Search the entries for the word "will" and pull out each line that has it.

[Stored items]
• • • • •
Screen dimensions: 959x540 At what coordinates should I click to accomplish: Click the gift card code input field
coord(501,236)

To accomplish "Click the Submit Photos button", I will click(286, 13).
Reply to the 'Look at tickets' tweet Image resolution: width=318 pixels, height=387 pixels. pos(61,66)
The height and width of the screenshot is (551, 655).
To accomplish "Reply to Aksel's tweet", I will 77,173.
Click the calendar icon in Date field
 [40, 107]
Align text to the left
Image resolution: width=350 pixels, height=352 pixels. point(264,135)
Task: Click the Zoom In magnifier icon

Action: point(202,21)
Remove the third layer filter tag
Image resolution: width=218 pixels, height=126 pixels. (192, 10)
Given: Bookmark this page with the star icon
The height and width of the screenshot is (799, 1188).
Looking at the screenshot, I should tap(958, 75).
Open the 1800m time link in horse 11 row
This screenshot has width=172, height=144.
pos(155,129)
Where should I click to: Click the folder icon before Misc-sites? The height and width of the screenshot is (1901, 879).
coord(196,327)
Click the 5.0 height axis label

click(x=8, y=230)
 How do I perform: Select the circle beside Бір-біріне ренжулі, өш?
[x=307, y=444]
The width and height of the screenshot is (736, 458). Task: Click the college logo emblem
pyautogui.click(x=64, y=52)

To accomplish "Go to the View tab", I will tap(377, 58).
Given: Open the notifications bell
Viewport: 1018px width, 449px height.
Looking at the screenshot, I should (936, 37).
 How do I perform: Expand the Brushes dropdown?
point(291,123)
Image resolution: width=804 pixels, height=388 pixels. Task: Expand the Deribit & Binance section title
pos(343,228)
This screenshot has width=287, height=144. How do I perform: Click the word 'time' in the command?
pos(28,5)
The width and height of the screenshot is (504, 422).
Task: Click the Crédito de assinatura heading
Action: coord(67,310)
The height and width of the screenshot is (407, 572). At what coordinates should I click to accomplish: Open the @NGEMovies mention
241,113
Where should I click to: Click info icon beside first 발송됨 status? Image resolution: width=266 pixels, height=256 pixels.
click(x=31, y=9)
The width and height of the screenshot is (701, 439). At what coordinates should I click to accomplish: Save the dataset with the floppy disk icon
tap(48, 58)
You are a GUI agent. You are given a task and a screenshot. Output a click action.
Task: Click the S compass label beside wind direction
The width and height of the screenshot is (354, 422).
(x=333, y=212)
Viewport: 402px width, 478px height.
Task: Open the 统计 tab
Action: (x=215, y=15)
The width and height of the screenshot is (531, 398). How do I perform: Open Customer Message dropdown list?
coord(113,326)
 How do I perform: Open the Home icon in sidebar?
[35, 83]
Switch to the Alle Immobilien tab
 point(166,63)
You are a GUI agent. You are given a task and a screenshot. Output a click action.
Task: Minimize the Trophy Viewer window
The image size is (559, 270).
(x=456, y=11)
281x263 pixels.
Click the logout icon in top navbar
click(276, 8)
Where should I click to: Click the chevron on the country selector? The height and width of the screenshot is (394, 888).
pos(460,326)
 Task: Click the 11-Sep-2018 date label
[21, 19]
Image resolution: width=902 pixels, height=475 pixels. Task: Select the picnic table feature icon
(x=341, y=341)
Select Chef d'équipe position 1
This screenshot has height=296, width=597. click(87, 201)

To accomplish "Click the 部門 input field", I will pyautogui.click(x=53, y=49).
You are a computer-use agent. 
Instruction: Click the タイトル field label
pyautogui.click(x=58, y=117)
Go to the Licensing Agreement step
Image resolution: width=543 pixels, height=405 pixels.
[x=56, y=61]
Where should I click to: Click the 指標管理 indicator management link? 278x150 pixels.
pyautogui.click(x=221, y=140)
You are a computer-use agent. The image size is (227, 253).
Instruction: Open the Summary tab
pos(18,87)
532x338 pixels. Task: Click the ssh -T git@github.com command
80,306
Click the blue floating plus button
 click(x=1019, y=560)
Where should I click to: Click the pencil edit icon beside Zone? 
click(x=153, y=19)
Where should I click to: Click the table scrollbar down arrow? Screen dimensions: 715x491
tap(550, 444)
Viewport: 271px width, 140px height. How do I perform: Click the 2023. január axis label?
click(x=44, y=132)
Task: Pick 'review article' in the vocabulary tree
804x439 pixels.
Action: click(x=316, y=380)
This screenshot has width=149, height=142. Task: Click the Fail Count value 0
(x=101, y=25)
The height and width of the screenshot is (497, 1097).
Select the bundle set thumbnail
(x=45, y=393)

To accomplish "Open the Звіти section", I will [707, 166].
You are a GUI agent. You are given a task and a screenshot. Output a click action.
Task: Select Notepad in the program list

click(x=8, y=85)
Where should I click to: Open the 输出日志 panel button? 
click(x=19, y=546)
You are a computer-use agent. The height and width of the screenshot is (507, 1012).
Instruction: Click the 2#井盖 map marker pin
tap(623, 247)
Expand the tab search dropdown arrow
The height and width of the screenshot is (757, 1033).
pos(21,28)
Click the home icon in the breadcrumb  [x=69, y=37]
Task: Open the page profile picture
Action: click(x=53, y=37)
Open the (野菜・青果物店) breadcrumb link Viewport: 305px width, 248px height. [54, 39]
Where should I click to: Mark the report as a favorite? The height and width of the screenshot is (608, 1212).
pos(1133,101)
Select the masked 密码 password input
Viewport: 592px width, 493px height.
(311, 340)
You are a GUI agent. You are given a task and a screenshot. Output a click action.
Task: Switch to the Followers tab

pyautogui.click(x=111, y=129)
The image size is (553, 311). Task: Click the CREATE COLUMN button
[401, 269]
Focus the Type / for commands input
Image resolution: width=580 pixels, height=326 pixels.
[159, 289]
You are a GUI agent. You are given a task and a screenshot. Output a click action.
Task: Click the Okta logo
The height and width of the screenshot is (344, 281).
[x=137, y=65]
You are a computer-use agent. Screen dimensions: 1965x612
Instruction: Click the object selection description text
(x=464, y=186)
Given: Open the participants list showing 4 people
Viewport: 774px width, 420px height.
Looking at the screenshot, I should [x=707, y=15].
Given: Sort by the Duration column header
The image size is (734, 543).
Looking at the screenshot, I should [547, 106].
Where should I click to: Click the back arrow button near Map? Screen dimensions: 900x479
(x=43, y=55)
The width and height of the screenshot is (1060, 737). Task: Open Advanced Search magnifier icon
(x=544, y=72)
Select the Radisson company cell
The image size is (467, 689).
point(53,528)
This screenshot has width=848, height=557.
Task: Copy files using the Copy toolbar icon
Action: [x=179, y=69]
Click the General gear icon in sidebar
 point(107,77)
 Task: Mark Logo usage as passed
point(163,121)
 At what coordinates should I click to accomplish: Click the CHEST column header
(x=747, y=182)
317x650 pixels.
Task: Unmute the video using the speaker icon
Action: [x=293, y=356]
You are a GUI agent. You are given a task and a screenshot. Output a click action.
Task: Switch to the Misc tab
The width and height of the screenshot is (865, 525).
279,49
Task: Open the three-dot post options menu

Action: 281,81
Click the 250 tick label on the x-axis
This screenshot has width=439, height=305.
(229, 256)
• • • • •
[Exercise solution]
To accomplish "Click the Submit Photos button", I will click(286, 13).
To accomplish "Reply to Aksel's tweet", I will 77,173.
To accomplish "Go to the View tab", I will tap(377, 58).
To accomplish "Click the 部門 input field", I will pyautogui.click(x=53, y=49).
To accomplish "Open the Звіти section", I will [707, 166].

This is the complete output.